◆ Your goal ◆
Keep to one stretch of the data below, the lines from the one with "Task: Open the Setup tab" up to and including the one with "has height=228, width=518.", and return that stretch exactly.

◆ Material for this task ◆
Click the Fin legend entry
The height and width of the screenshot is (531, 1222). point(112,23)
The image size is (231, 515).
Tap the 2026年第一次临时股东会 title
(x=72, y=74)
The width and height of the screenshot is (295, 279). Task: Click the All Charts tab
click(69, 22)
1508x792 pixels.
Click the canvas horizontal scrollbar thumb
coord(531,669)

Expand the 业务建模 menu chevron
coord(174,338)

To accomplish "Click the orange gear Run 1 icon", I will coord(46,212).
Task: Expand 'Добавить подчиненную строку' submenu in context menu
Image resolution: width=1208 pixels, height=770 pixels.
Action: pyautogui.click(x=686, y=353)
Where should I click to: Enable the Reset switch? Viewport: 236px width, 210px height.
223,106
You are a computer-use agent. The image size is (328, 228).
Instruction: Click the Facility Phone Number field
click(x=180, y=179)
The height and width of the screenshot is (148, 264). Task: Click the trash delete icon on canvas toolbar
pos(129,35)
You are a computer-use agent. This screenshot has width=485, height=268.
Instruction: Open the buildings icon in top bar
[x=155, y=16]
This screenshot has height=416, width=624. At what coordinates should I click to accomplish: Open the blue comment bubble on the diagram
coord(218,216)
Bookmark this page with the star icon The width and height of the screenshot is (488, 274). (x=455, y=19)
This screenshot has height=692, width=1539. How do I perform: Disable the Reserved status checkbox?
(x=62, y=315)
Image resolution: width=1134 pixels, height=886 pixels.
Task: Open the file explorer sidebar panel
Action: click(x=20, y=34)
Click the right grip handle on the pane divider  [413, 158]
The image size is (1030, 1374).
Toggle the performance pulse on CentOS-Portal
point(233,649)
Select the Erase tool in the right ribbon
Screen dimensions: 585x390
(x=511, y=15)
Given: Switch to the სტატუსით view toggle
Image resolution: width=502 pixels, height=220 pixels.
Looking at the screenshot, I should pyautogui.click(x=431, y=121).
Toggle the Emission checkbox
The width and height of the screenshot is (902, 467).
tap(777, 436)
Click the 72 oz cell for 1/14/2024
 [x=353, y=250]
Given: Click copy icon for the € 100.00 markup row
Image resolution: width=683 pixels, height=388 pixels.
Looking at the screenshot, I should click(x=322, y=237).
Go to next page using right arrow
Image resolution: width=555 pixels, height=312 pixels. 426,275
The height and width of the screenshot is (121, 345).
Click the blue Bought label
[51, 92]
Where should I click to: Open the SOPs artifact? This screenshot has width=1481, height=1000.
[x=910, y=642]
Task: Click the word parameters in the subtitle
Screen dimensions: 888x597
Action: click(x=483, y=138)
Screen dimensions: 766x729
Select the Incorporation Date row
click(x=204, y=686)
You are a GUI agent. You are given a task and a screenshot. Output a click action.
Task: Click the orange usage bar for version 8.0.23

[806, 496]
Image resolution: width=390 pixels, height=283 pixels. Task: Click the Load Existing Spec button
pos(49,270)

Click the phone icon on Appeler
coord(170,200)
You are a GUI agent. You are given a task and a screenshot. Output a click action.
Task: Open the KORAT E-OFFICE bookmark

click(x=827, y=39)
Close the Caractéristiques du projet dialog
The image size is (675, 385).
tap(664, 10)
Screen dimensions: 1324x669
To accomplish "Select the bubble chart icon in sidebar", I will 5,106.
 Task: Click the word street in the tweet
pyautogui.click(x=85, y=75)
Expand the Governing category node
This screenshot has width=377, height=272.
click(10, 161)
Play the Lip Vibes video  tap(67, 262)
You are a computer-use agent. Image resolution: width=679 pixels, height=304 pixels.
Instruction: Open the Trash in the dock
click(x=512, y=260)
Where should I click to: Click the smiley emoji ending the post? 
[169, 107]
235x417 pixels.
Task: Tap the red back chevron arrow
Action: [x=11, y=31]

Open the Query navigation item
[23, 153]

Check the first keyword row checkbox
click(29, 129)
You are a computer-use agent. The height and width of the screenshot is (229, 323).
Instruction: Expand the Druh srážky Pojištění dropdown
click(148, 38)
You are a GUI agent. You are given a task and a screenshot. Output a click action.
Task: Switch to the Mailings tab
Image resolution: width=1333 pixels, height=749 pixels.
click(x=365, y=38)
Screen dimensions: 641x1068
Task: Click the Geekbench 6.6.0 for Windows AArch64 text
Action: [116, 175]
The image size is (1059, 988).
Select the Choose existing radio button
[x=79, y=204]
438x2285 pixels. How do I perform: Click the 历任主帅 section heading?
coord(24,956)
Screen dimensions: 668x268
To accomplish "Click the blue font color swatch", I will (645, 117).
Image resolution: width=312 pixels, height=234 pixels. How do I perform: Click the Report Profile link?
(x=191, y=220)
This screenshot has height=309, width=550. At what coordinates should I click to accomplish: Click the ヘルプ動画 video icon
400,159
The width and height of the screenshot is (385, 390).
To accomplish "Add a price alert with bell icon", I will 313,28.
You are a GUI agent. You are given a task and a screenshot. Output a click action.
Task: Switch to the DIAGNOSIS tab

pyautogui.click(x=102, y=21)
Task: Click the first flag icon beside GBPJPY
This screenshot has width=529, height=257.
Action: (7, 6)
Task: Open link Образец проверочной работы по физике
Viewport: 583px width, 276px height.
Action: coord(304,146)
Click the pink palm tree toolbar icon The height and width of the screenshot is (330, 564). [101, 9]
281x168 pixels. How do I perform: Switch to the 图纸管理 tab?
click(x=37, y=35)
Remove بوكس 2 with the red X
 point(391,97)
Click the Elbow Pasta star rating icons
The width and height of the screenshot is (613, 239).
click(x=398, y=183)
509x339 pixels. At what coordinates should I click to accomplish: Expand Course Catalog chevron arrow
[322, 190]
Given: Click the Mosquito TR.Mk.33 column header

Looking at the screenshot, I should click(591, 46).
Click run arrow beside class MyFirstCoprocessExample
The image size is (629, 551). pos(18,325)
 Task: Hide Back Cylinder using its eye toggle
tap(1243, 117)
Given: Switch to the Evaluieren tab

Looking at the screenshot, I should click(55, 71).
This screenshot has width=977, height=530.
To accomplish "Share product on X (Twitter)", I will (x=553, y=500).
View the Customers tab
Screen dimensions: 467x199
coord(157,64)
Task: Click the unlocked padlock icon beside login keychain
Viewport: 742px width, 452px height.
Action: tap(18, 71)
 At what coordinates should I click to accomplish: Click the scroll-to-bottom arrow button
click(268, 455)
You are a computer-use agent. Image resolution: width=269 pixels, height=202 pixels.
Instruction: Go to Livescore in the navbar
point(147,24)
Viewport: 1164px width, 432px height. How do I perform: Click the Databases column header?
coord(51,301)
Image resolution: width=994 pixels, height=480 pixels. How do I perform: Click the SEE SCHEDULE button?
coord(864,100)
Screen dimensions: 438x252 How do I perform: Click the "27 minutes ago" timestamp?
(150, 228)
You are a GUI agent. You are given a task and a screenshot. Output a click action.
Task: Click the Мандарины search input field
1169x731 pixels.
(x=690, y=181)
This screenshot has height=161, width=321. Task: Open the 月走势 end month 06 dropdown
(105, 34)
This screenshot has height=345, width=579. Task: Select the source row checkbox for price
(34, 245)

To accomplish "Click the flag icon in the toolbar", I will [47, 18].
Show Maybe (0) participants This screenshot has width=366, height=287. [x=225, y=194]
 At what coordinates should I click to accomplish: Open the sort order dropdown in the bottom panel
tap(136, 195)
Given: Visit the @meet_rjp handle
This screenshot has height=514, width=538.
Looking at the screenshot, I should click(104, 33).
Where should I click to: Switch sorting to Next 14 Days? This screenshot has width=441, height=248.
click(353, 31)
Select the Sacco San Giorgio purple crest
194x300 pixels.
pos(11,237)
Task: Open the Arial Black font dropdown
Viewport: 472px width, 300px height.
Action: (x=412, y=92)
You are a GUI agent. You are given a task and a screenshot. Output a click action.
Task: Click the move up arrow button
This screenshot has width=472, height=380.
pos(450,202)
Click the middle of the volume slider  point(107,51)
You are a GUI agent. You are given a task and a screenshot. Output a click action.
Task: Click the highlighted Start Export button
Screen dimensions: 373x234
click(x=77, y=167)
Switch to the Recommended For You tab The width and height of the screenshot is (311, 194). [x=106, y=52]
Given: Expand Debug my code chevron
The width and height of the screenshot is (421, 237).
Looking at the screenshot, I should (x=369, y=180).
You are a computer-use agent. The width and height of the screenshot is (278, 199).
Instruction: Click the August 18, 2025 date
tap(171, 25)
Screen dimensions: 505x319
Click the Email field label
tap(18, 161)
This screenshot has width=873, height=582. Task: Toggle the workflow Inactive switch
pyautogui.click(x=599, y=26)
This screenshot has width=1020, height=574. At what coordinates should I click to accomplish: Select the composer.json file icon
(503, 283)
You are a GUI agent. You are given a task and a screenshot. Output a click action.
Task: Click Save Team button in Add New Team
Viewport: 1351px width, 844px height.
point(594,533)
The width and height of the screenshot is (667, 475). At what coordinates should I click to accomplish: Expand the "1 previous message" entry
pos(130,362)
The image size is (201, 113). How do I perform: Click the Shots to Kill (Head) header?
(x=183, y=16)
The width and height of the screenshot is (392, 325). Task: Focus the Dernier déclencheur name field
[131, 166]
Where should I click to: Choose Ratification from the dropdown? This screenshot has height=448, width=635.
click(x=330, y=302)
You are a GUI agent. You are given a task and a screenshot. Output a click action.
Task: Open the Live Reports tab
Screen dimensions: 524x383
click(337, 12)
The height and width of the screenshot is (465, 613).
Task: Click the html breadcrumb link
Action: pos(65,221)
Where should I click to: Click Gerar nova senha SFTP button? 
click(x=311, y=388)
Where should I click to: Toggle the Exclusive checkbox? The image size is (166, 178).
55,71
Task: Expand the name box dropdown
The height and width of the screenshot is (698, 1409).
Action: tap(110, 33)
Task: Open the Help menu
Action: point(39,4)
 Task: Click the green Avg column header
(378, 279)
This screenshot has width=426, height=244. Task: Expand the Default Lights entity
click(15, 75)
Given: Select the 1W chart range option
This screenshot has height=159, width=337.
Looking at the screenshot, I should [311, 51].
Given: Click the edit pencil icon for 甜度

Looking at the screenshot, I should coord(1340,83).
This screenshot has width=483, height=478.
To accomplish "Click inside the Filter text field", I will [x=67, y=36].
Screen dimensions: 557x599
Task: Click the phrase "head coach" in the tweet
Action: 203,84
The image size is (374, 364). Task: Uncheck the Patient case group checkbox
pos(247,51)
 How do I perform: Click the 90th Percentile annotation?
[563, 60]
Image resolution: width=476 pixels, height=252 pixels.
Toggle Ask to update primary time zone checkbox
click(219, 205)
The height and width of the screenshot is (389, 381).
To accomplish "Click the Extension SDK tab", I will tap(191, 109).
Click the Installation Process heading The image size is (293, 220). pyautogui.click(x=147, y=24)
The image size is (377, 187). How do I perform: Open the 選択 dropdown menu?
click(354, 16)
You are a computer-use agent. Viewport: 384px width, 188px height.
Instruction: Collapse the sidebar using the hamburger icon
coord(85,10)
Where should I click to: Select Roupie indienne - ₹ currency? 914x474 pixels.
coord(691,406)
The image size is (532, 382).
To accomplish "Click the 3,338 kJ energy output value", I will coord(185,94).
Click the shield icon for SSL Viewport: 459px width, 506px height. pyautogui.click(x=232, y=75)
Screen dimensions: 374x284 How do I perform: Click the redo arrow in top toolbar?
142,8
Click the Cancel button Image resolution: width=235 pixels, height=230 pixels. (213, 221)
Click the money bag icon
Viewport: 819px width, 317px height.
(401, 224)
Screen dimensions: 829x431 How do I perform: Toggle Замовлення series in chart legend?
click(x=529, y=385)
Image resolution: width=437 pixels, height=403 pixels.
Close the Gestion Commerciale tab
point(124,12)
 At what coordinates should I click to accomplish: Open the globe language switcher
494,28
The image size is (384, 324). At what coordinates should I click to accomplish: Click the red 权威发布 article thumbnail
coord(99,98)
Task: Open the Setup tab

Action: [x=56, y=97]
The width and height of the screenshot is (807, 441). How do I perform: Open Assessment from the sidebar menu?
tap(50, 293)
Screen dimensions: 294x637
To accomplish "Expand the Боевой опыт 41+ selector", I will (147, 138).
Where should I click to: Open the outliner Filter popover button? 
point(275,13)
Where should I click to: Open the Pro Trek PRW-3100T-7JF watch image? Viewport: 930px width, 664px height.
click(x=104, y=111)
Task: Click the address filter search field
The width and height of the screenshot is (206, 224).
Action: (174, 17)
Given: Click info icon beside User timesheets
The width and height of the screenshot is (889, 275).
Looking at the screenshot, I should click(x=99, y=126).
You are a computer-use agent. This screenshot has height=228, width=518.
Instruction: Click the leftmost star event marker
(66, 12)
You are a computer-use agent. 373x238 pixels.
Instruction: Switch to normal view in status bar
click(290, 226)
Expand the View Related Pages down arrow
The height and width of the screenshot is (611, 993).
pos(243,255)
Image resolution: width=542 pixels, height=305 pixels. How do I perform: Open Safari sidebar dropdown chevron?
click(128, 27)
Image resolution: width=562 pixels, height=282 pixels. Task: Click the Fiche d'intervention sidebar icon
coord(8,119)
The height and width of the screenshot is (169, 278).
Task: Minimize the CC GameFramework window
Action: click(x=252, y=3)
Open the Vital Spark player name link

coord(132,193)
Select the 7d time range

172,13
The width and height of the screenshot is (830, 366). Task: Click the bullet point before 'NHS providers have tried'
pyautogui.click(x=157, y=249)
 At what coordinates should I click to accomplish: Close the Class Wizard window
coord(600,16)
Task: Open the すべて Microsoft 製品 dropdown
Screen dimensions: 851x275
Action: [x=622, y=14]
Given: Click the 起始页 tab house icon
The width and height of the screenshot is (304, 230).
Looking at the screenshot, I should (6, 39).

◆ Task solution ◆
Task: Open the Setup tab

Action: [x=56, y=97]
The width and height of the screenshot is (807, 441). How do I perform: Open Assessment from the sidebar menu?
tap(50, 293)
Screen dimensions: 294x637
To accomplish "Expand the Боевой опыт 41+ selector", I will (147, 138).
Where should I click to: Open the outliner Filter popover button? 
point(275,13)
Where should I click to: Open the Pro Trek PRW-3100T-7JF watch image? Viewport: 930px width, 664px height.
click(x=104, y=111)
Task: Click the address filter search field
The width and height of the screenshot is (206, 224).
Action: (174, 17)
Given: Click info icon beside User timesheets
The width and height of the screenshot is (889, 275).
Looking at the screenshot, I should click(x=99, y=126).
You are a computer-use agent. This screenshot has height=228, width=518.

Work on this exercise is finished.